EXERCISES TO COMPLETE:
1. Print everything in the forum thread on options risk from "2. Manage your" down to "inevitable outlier loss.".
2. In the forum thread on options risk, how often does one post say a black swan event like the EURCHF one happens?

    • Equity Options are safe and you don't get wiped out with options.
    • Futures are more riskier than equity options and the EURCHF black swan event you described doesn't happen often - maybe once in 10 years.
    • Stick with Equity Options and you will be OK.
     
    Jones75, Windlesham1 and KeLo like this.
  4. KeLo

    KeLo

    I agree, assuming you are not a naked options seller.
     
  5. I can think of five things to reduce risk of naked option selling.

    1. Don't sell premium when volatility is at very low implied levels. Explore other strategies until "normal" volatility comes back.

    2. Manage your positions using technical and statistical analysis. When the technicals start going significantly against your position, lighten up or close. Although this will create a number of annoying small losses and missed opportunities, the overall cost shouldn't be that high because you will avoid the big and inevitable outlier loss.

    3. Do not over leverage. Think of the income not received as like a payment for "account blow up insurance".

(Dataset entries)
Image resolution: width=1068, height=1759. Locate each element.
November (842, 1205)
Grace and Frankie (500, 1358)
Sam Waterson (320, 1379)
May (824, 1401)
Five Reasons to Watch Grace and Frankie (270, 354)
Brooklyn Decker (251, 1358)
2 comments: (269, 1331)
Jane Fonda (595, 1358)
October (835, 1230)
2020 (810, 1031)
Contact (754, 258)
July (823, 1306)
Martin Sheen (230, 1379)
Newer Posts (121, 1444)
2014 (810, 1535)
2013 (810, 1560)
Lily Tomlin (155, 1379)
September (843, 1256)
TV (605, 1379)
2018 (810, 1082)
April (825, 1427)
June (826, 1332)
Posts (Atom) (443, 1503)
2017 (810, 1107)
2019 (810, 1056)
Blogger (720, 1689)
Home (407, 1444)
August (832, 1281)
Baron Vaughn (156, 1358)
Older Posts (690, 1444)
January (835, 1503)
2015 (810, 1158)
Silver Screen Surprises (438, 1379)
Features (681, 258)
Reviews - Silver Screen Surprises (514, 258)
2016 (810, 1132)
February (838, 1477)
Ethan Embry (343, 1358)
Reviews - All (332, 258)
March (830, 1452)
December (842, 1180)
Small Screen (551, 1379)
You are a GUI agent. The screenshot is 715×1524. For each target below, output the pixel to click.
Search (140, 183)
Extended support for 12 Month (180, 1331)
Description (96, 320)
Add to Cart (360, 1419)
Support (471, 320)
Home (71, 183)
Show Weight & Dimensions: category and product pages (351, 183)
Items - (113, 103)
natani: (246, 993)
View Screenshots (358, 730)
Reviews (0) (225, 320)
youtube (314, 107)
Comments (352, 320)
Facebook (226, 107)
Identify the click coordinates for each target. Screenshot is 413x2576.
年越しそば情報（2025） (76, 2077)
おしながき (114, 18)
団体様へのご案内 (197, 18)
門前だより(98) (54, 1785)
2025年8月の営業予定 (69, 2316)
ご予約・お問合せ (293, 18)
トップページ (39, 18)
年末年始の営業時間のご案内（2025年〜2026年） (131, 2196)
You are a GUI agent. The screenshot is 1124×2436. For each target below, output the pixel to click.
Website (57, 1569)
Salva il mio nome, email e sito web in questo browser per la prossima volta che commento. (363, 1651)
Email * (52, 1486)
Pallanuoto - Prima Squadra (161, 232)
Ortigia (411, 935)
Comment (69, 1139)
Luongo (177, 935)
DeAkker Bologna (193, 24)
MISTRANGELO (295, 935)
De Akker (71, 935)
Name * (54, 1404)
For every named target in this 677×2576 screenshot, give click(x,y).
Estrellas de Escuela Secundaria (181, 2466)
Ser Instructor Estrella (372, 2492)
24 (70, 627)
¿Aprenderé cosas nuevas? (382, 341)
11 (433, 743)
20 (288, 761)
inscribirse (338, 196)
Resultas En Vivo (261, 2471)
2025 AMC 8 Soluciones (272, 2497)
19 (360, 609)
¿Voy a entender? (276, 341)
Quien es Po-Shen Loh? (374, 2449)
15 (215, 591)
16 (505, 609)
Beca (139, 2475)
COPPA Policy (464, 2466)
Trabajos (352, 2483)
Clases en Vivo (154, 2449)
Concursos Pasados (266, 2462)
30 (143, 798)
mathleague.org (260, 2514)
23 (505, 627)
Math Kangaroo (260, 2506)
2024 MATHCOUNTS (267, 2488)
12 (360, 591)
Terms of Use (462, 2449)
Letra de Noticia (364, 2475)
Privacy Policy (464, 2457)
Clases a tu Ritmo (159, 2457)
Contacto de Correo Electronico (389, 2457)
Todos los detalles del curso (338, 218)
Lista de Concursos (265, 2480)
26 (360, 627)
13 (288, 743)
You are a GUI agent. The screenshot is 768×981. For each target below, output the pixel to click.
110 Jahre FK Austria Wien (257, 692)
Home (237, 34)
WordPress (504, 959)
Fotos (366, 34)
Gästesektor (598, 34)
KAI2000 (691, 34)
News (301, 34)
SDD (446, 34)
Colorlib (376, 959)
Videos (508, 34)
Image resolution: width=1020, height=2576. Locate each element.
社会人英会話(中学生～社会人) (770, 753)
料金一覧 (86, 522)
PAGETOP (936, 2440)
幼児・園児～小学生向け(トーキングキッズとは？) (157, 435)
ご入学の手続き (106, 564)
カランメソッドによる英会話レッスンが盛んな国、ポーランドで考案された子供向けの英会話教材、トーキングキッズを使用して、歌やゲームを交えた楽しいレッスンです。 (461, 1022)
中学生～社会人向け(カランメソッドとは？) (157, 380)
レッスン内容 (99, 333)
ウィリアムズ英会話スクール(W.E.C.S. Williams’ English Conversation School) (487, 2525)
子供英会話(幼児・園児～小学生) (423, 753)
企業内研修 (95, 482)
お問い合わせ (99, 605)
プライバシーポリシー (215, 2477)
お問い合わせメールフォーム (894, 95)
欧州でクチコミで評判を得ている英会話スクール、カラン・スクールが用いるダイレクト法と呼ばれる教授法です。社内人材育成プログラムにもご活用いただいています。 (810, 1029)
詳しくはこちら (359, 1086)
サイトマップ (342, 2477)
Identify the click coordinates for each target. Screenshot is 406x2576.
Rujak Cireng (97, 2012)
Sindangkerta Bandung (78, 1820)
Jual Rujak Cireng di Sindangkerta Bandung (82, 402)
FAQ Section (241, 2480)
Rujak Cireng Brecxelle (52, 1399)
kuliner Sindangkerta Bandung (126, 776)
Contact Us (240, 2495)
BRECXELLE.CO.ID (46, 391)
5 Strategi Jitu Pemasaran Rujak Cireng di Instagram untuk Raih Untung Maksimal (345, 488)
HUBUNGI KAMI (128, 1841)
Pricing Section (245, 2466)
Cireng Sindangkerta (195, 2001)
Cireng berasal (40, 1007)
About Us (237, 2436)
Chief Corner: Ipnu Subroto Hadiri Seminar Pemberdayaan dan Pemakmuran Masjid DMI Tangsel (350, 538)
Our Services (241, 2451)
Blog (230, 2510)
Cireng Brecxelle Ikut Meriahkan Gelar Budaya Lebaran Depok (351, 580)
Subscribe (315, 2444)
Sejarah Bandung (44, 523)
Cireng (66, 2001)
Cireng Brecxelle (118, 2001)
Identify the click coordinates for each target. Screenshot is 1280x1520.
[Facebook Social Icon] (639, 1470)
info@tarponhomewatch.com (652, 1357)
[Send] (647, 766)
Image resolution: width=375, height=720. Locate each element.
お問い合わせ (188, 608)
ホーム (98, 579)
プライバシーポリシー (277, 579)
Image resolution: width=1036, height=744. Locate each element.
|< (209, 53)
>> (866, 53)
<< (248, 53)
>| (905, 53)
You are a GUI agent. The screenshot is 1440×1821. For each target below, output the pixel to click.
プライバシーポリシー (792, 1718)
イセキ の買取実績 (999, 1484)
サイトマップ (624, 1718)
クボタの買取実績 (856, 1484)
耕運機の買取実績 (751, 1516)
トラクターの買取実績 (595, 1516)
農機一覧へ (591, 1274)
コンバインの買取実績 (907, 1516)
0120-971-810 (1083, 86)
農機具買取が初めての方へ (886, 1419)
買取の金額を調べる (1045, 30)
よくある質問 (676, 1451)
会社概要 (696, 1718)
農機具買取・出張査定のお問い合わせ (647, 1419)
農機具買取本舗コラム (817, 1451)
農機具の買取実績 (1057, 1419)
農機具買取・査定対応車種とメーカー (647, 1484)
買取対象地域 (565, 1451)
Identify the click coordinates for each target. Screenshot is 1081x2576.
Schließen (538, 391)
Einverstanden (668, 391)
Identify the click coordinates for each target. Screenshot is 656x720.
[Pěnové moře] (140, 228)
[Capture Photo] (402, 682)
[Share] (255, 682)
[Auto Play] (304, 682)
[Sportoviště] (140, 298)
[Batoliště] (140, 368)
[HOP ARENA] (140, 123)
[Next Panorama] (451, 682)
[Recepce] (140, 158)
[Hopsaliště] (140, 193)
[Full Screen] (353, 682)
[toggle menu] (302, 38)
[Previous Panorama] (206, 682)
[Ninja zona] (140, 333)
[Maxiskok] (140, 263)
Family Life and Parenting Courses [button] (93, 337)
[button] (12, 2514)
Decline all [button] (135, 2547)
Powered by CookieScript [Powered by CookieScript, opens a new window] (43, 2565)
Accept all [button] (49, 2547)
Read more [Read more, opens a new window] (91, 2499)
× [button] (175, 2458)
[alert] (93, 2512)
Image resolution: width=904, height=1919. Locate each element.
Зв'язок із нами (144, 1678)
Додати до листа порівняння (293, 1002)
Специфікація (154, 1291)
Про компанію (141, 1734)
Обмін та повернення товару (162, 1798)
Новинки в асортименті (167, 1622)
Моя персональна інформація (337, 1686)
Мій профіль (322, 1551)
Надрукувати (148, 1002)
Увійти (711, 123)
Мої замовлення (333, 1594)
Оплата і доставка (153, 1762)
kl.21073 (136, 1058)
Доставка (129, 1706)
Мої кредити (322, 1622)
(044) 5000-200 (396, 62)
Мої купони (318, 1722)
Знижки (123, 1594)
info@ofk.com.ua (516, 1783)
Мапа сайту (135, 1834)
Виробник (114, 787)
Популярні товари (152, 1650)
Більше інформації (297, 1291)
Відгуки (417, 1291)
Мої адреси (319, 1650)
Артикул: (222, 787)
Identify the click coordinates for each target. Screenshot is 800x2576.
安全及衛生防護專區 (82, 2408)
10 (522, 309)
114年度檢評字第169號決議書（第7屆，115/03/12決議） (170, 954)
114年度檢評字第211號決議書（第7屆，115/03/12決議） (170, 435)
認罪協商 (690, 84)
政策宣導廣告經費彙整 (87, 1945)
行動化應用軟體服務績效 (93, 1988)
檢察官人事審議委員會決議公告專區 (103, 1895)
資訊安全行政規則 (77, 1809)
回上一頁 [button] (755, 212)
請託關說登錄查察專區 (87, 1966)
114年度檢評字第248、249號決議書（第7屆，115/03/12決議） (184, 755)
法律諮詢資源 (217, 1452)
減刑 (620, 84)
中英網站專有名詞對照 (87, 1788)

ANSWERS IN ORDER:
1.
2. Manage your positions using technical and statistical analysis. When the technicals start going significantly against your position, lighten up or close. Although this will create a number of annoying small losses and missed opportunities, the overall cost shouldn't be that high because you will avoid the big and inevitable outlier loss.

2. Not often, maybe once in 10 years.